Sahabat admin yang di karuniai Allah, Sebagai salah satu
tradisi kebanggaan masyarakat Gayo, Aceh, didong dipentaskan oleh dua kelompok
yang terdiri dari banyak orang, dengan bantal (kampas) yang ditepuk-tepuk
sebagai alat musiknya. Dalam bahasa Gayo, kelompok ini biasa disebut ulu atau
kelop. Sementara para senimannya dipanggil dengan sebutan ceh.
Untuk
bisa menjadi seorang ceh dibutuhkan beberapa syarat, seperti memiliki suara
yang merdu, bisa menciptakan lagu sendiri dan harus mampu melahirkan
puisi-puisi spontan dalam suatu pertandingan.
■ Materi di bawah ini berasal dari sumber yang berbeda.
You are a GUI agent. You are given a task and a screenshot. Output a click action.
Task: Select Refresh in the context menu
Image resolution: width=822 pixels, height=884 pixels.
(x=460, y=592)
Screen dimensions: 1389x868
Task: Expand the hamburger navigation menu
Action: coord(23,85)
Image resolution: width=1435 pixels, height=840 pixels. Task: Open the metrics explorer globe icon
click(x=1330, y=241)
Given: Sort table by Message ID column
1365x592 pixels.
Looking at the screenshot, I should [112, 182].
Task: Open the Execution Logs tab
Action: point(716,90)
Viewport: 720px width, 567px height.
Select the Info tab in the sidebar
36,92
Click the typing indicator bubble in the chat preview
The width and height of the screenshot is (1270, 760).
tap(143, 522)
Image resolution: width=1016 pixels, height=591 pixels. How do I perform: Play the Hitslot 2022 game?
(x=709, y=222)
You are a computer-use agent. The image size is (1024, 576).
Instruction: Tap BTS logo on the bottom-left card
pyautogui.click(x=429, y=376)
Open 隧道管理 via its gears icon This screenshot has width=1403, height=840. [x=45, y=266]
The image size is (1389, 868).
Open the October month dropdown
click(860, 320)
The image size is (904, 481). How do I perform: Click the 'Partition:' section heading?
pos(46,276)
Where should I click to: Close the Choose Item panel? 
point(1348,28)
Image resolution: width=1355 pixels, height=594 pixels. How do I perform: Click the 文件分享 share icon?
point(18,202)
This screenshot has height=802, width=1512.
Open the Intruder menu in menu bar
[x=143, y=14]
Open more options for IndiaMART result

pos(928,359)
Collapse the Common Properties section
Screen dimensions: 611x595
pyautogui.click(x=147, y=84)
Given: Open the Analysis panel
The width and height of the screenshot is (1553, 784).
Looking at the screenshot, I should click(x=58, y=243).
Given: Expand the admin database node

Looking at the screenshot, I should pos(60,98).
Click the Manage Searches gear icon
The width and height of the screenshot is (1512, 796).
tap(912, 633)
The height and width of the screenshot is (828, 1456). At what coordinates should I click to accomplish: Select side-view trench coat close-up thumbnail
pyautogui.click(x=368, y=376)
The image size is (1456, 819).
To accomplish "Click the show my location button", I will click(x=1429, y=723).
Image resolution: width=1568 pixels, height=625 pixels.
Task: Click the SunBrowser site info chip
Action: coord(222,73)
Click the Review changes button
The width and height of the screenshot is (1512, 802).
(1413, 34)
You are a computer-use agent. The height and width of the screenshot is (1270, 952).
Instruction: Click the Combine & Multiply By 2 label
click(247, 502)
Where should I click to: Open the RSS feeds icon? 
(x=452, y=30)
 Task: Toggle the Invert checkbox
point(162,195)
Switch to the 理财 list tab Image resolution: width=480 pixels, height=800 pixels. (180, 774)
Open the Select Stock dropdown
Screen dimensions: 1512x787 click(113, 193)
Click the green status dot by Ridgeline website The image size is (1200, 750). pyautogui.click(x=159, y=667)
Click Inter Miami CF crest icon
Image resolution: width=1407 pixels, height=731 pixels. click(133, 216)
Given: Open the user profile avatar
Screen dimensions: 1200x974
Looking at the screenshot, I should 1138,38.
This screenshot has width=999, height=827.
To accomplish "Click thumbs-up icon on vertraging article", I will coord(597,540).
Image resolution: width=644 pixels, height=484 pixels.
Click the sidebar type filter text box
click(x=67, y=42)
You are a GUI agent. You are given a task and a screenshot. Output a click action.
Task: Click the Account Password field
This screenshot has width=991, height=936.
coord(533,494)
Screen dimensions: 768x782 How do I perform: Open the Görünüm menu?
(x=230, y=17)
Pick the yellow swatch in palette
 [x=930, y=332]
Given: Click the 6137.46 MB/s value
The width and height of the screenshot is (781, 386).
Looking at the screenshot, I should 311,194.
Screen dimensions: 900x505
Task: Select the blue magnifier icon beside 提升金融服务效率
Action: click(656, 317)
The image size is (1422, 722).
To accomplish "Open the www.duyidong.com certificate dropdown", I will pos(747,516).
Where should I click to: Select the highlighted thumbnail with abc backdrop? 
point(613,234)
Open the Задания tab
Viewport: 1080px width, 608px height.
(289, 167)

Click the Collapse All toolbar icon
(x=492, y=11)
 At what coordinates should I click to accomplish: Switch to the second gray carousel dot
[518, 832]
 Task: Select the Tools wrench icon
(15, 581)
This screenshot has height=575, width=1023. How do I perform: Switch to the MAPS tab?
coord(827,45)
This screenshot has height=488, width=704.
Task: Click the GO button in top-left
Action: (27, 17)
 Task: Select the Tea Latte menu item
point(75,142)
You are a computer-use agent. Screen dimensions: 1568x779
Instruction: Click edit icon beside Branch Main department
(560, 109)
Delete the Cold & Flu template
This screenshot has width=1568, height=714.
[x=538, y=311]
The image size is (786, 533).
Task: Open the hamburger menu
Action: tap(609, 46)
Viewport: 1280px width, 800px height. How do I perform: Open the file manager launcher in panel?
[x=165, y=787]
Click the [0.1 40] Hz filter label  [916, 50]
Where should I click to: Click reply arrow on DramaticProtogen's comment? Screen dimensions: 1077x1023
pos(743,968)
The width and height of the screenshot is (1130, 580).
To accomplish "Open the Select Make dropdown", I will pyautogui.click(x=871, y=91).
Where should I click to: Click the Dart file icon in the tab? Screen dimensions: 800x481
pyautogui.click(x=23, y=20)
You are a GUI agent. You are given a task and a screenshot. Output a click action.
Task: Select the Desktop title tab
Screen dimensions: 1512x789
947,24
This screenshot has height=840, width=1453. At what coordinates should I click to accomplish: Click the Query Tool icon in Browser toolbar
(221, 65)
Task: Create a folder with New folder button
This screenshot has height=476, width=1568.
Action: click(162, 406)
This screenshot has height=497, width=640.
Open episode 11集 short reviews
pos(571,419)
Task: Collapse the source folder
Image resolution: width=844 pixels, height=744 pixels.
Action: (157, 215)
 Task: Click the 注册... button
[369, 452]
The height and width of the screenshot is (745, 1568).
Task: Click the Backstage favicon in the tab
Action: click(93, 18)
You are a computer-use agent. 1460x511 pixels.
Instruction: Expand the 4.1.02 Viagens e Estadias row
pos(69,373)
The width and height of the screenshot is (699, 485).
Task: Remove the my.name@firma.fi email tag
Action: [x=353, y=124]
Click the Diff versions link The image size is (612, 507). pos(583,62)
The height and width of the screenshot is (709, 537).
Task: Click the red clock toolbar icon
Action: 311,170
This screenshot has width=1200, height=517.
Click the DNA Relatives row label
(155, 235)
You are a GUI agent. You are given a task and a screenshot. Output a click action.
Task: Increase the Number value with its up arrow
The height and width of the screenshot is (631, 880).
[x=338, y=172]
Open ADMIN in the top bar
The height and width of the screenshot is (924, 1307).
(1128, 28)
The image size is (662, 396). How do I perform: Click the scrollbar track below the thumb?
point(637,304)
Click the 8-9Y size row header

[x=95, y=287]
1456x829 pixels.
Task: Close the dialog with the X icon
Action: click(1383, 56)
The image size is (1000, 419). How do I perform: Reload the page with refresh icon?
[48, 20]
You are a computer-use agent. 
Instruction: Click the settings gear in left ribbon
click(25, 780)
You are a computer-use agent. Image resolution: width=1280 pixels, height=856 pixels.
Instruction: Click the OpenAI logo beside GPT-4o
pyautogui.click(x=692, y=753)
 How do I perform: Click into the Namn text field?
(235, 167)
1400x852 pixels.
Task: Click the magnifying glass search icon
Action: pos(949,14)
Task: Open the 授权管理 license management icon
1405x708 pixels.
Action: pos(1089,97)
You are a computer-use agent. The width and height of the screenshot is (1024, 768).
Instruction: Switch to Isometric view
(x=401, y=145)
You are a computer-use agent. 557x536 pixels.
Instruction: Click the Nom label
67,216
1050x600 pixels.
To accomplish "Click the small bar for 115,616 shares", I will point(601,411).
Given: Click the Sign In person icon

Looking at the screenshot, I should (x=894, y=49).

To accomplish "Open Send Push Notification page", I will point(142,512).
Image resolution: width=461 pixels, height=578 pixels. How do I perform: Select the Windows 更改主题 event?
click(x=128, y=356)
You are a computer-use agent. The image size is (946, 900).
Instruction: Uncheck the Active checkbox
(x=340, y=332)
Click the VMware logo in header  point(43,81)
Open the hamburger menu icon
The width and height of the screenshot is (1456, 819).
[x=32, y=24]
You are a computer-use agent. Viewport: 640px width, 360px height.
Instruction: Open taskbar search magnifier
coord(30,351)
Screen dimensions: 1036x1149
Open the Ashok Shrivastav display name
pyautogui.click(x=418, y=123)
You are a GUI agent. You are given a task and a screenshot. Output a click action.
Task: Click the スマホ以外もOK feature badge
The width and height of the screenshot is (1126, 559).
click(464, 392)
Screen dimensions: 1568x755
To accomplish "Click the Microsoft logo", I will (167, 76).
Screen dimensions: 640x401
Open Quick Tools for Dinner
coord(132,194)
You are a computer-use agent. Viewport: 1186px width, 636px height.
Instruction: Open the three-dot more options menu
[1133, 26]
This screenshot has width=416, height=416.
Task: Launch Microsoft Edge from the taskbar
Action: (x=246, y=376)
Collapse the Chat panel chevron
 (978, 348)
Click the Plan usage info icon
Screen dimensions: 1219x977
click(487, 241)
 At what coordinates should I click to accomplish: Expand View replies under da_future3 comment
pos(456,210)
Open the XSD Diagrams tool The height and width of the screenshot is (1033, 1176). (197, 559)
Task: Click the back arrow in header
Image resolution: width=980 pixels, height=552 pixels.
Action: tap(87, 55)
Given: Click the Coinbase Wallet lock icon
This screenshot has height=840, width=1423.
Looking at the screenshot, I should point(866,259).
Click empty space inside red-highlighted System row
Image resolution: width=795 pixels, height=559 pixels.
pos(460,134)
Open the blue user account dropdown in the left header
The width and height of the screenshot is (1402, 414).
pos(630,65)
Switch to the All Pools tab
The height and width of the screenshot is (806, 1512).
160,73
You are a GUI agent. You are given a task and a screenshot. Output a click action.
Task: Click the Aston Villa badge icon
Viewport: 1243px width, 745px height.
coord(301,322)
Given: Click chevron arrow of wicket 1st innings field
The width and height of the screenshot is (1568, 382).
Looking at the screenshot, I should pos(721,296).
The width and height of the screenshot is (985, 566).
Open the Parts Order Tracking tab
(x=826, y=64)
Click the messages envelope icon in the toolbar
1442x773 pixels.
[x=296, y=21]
Seorang ceh harus berperan
memimpin kelompoknya untuk mewujudkan disiplin gerak yang serasi dan indah,
serta semangat bertanding yang tetap bergelora.
Sebagai
refleksi kuat atas budaya masyarakat Gayo, didong kerap kali dianggap sebagai
”kesenian rakyat” atau ”nyanyian rakyat” (folksong). Dengan kata lain, ia
merupakan kesenian adat. Padahal, bila diteliti lebih jauh, didong juga bisa
dikatakan sebagai salah satu kesenian Islam, bukan saja milik Gayo di Aceh,
tapi juga masyarakat Indonesia. Dari sisi struktur (cara berpakaian, gaya
bertutur, dan sarana yang dipakai para seniman didong) maupun infrastruktur
(makna di balik syair-syair didong), tradisi lisan ini mengisyaratkan beberapa
simbol Islam.
Salah
satu simbol Islam di dalam didong adalah para senimannya acapkali mengenakan
kopyah atau penutup kepala sejenis songkek. Dalam tradisi Islam Indonesia
khususnya, kopyah seringkali dijadikan sebagai simbol Islam. Karena itu, ketika
ada seorang mengenakan penutup kepala jenis ini seringkali disebut seorang
Muslim.
Simbol
Islam lainnya di dalam didong adalah para senimannya mengenakan pakaian yang
sangat tertutup dan sopan. Selain itu, syair-syair yang terdapat di dalam
didong mengisyaratkan sisi spiritual dan kemanusiaan yang begitu kuat buat para
pendengar. Syair-syair didong dikenal tidak nakal atau pornografis, sama halnya
syair-syair yang terdapat dalam musik kasidah atau rebana.
Bahkan,
pada titik yang lebih jauh, antara musik rebana dengan musik didong sebenarnya
tidak jauh berbeda. Keduanya menggunakan alat musik yang ditabuh secara
beramai-ramai. Bedanya, didong menampilkan dua kelompok untuk diadutanding,
sementara semi rebana cukup satu kelompok. Didong menggunakan bahasa Gayo
sebagai ekspresi komunikasi, sementara rebana bebas nilai; tergantung karsa
penciptanya. Syair didong sungguh puitis dan rebana menggunakan bahasa verbal.
Di dalam Al-Qur’an hanya
disebutkan bahwa Allah swt. sangat menyukai kepada hal-hal yang indah, dan
musik merupakan salah dari ekspresi keindahan. Salah satu fungsi didong adalah
sebagai kritik sosial atas ketimpangan yang terjadi di masyarakat.